I’d like to think that everybody knows the song 1967 hit ‘Fire’ (but then again we now live in a world where Paul McCartney is bafflingly seen by some as an unknown chancer hanging onto Kanye West’s coat-tails).
The long haired proto-Alice Cooper with a flaming chalice on his head roaring the words: “I am the God of Hellfire and I bring you…” remains one of the most enduring iconic images of the sixties. Such immortality comes at a price however, and Arthur Brown was once categorised as a one-hit-wonder and consigned to the ‘Where are they now?’ file.
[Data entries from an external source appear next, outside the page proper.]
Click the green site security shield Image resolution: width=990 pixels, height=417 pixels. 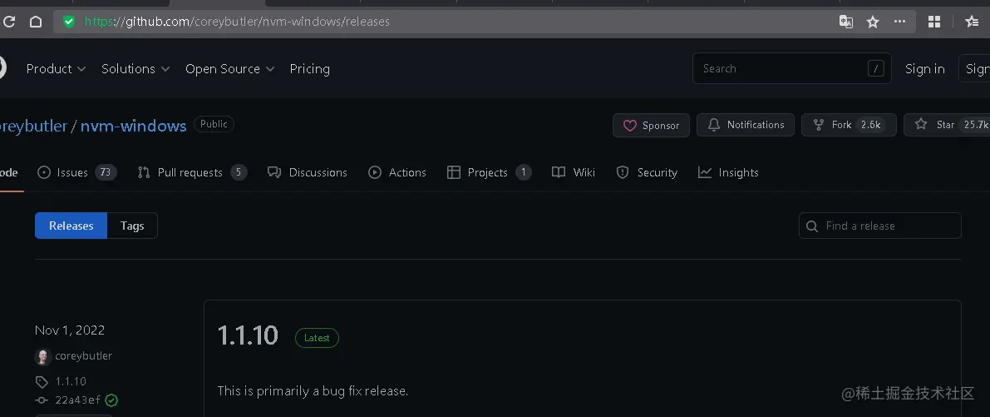[69, 22]
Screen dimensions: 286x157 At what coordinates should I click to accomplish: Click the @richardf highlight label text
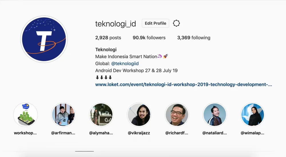click(177, 133)
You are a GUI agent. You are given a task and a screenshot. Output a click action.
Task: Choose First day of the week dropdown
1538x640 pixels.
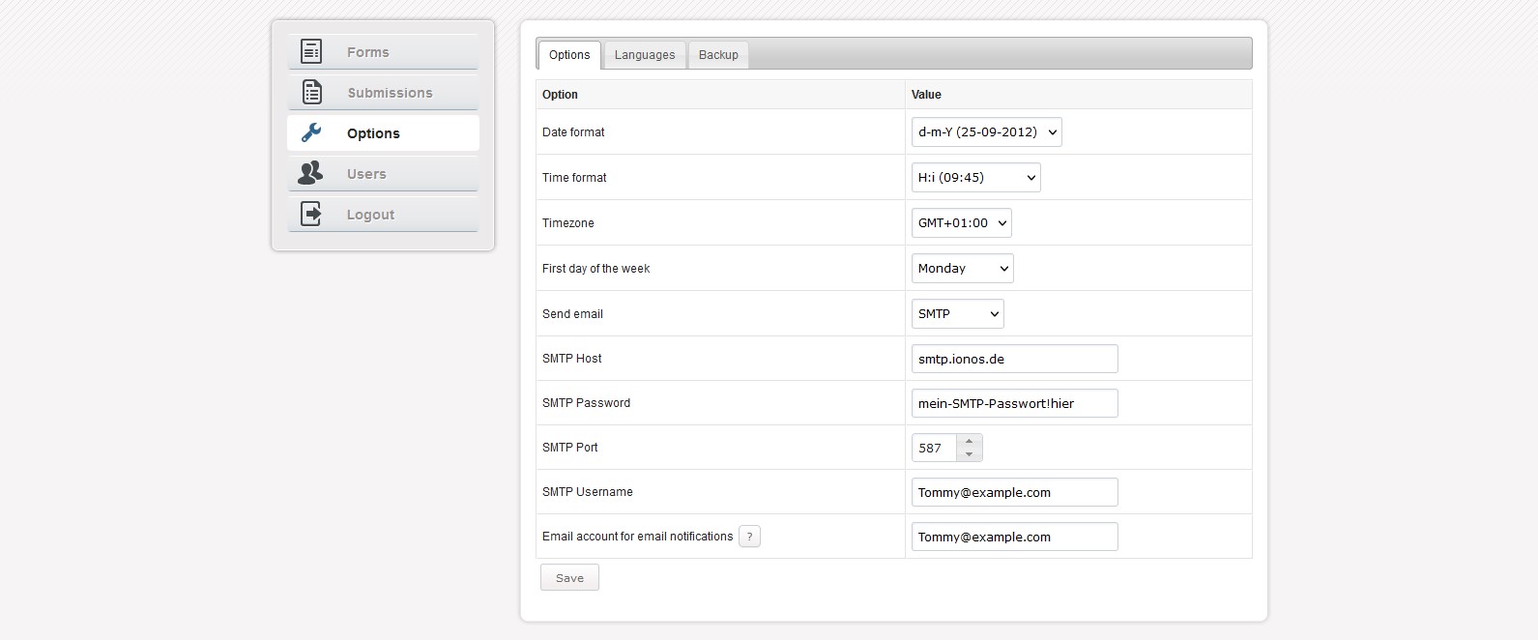(962, 269)
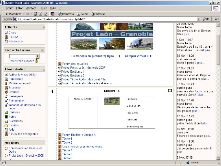Image resolution: width=221 pixels, height=166 pixels.
Task: Open Sauvegarde in Administration
Action: click(x=16, y=96)
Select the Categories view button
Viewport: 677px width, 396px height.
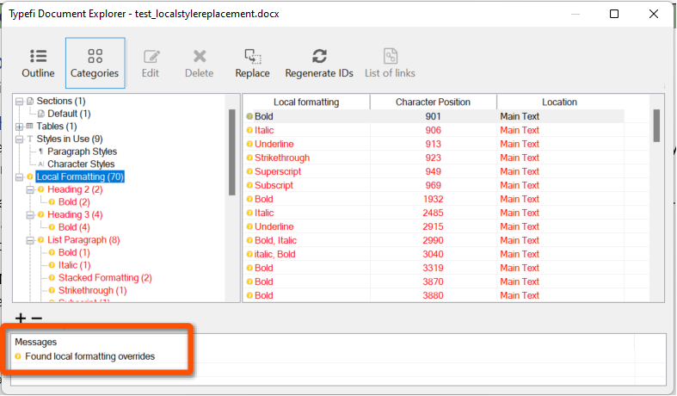(x=95, y=63)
Surely this was a huge error and those willing to delve “furthur” could find more of the same?
Despite being a mere tot in 1967, in later years I came across an obscure, battered double album containing material from 1968 to ‘72 entitled, ‘The Lost Ears’. It was a glorious canon of Hammond-driven psychedelia and was awash with Arthur’s trademark falsetto, but also wildly experimental in places and featuring arguably one of the first recorded uses of a drum machine. Its other strange quality was that it seemed to defy the imposed time limits of the vinyl format, and somehow managed to cram hours of wonderful and bizarre music into each of its four sides.
‘Requiem’ from 1982 was another revelation, where Arthur embraced the emerging electronic zeitgeist of the time. It was awash with frantic sequencers and displayed a mastery of the style when Pet Shop Boys still had stabilisers on their synth-bicycles.
Clearly this was an artist who hadn’t gone away. Like many from the sixties, subsequent decades hadn’t always been that kind or accepting, and the stories for those willing to delve were as mind-boggling as the music (a painting and decorating partnership in Texas during fallow years, with Jimmy Carl Black from The Mothers of Invention called ‘Black & Brown’, long-standing explorations into esoteric Gurdjieff philosophy), not to mention the massive blueprint he’d left behind for heavy rock artists to appropriate in octave-defying falsetto vocals, and freakish facial make-up.
Arthur Brown is now eighty years old and his past dalliances with Jimi Hendrix, Hawkwind, the Floydian London UFO club scene and Psychedelia itself seem to have only galvanised him into an unstoppable force. His voice can still reach its legendary dizzying heights effortlessly but has matured even more into a gravely gravitas that embodies the raw blues he’s always embodied, and in it you can hear the seed of Cave, Waits and a whole generation of hard-bitten troubadours.
Throughout his vast canon of work he’s always fearlessly dived into that eternal bubbling swamp of good and evil known as ‘Rock ’n Roll’ (maybe it had other arcane names before), like Robert Johnson, Screaming Jay, The Cramps and a host of others.
This latest album, ‘Long Long Road’ sounds just like that, a cinder-scorched path of sin, redemption, joy, pain and every other human experience in-between. Arthur Brown has reached this far and is here to bear testament by the blistered red-hot soles of his feet. Thanks to him, the Netflix soundtrack generation that have followed in his path have had the luxury of walking on cooler coals.
I could go into the merits of individual tracks, but each time I listen I get drawn into the seamlessness of it, blues, swamp-house harmonica, bar-room boogie, screaming guitar psychedelia. There are not many places Arthur hasn’t been in his eighty years. A lifetime’s experience crammed into every track, and it sounds like he’s only just getting warmed up. Astonishing.
Long Long Road is out now on Prophecy Productions / Magnetic Eye Records.